*** Task data Section Begins ***
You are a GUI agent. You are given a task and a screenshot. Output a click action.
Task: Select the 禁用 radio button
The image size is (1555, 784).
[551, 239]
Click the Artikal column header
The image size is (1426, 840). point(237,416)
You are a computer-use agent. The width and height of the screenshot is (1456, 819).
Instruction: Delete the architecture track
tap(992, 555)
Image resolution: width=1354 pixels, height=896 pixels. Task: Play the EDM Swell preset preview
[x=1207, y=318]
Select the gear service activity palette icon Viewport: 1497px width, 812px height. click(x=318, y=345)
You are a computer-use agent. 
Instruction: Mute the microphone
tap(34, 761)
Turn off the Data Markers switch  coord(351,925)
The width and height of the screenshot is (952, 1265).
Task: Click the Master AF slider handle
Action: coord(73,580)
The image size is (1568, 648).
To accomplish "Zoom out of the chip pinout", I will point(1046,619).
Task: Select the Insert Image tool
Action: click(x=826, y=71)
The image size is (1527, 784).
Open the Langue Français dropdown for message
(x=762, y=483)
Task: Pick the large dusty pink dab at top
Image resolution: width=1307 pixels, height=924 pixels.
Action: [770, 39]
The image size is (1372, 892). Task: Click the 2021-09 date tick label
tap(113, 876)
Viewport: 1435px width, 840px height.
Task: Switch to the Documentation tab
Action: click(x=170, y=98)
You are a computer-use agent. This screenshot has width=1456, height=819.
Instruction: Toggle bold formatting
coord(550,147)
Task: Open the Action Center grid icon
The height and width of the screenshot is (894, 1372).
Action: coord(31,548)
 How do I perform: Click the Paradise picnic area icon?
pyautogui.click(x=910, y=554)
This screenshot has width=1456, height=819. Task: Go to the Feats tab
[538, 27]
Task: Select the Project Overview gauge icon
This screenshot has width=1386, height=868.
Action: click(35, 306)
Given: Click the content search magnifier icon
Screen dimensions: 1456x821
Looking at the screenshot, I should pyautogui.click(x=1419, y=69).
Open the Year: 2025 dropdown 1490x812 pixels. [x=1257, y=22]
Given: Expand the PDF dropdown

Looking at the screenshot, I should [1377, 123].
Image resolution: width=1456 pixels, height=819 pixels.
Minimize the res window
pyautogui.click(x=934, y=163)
*** Task data Section Ends ***
# Goal of the exercise:
Output these and nothing else: the lines from the one holding "Turn off the" through the final line of the entries above, exactly as they appear.

# Output for this task:
Turn off the Data Markers switch  coord(351,925)
The width and height of the screenshot is (952, 1265).
Task: Click the Master AF slider handle
Action: coord(73,580)
The image size is (1568, 648).
To accomplish "Zoom out of the chip pinout", I will point(1046,619).
Task: Select the Insert Image tool
Action: click(x=826, y=71)
The image size is (1527, 784).
Open the Langue Français dropdown for message
(x=762, y=483)
Task: Pick the large dusty pink dab at top
Image resolution: width=1307 pixels, height=924 pixels.
Action: [770, 39]
The image size is (1372, 892). Task: Click the 2021-09 date tick label
tap(113, 876)
Viewport: 1435px width, 840px height.
Task: Switch to the Documentation tab
Action: click(x=170, y=98)
You are a computer-use agent. This screenshot has width=1456, height=819.
Instruction: Toggle bold formatting
coord(550,147)
Task: Open the Action Center grid icon
The height and width of the screenshot is (894, 1372).
Action: coord(31,548)
 How do I perform: Click the Paradise picnic area icon?
pyautogui.click(x=910, y=554)
This screenshot has width=1456, height=819. Task: Go to the Feats tab
[538, 27]
Task: Select the Project Overview gauge icon
This screenshot has width=1386, height=868.
Action: click(35, 306)
Given: Click the content search magnifier icon
Screen dimensions: 1456x821
Looking at the screenshot, I should pyautogui.click(x=1419, y=69).
Open the Year: 2025 dropdown 1490x812 pixels. [x=1257, y=22]
Given: Expand the PDF dropdown

Looking at the screenshot, I should [1377, 123].
Image resolution: width=1456 pixels, height=819 pixels.
Minimize the res window
pyautogui.click(x=934, y=163)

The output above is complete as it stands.